Stored data entries:
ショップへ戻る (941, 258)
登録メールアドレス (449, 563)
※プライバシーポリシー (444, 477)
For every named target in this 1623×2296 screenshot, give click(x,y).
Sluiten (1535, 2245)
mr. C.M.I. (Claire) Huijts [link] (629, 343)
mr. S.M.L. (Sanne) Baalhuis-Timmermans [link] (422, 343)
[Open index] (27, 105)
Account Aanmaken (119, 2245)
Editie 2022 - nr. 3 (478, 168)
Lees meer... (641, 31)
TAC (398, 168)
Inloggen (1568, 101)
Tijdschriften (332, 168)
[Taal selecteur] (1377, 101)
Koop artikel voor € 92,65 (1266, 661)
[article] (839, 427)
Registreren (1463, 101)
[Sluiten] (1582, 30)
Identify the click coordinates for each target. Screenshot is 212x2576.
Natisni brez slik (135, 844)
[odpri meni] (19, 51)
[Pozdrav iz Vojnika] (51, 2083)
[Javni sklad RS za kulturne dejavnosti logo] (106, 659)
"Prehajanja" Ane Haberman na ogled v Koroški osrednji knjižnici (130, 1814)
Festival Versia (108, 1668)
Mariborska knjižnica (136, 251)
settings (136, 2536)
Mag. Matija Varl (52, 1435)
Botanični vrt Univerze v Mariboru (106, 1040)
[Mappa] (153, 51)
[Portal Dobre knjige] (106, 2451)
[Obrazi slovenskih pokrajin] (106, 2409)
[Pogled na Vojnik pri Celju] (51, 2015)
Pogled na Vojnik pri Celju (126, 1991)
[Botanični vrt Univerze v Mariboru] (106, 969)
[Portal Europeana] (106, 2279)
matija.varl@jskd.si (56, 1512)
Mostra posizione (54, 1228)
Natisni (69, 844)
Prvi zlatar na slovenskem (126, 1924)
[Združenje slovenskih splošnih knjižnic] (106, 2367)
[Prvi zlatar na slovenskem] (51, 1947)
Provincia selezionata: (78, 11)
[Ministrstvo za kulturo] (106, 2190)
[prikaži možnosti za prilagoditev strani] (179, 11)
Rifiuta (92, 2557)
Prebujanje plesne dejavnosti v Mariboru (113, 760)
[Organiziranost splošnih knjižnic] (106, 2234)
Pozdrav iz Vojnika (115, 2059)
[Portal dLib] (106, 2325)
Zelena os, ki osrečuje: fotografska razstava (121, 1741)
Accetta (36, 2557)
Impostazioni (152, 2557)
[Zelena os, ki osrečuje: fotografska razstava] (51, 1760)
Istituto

- **Exercise prompt**:
The entries above must be transcribed word for word.

- **Answer to the problem**:
ショップへ戻る (941, 258)
登録メールアドレス (449, 563)
※プライバシーポリシー (444, 477)
For every named target in this 1623×2296 screenshot, give click(x,y).
Sluiten (1535, 2245)
mr. C.M.I. (Claire) Huijts [link] (629, 343)
mr. S.M.L. (Sanne) Baalhuis-Timmermans [link] (422, 343)
[Open index] (27, 105)
Account Aanmaken (119, 2245)
Editie 2022 - nr. 3 (478, 168)
Lees meer... (641, 31)
TAC (398, 168)
Inloggen (1568, 101)
Tijdschriften (332, 168)
[Taal selecteur] (1377, 101)
Koop artikel voor € 92,65 (1266, 661)
[article] (839, 427)
Registreren (1463, 101)
[Sluiten] (1582, 30)
Identify the click coordinates for each target. Screenshot is 212x2576.
Natisni brez slik (135, 844)
[odpri meni] (19, 51)
[Pozdrav iz Vojnika] (51, 2083)
[Javni sklad RS za kulturne dejavnosti logo] (106, 659)
"Prehajanja" Ane Haberman na ogled v Koroški osrednji knjižnici (130, 1814)
Festival Versia (108, 1668)
Mariborska knjižnica (136, 251)
settings (136, 2536)
Mag. Matija Varl (52, 1435)
Botanični vrt Univerze v Mariboru (106, 1040)
[Mappa] (153, 51)
[Portal Dobre knjige] (106, 2451)
[Obrazi slovenskih pokrajin] (106, 2409)
[Pogled na Vojnik pri Celju] (51, 2015)
Pogled na Vojnik pri Celju (126, 1991)
[Botanični vrt Univerze v Mariboru] (106, 969)
[Portal Europeana] (106, 2279)
matija.varl@jskd.si (56, 1512)
Mostra posizione (54, 1228)
Natisni (69, 844)
Prvi zlatar na slovenskem (126, 1924)
[Združenje slovenskih splošnih knjižnic] (106, 2367)
[Prvi zlatar na slovenskem] (51, 1947)
Provincia selezionata: (78, 11)
[Ministrstvo za kulturo] (106, 2190)
[prikaži možnosti za prilagoditev strani] (179, 11)
Rifiuta (92, 2557)
Prebujanje plesne dejavnosti v Mariboru (113, 760)
[Organiziranost splošnih knjižnic] (106, 2234)
Pozdrav iz Vojnika (115, 2059)
[Portal dLib] (106, 2325)
Zelena os, ki osrečuje: fotografska razstava (121, 1741)
Accetta (36, 2557)
Impostazioni (152, 2557)
[Zelena os, ki osrečuje: fotografska razstava] (51, 1760)
Istituto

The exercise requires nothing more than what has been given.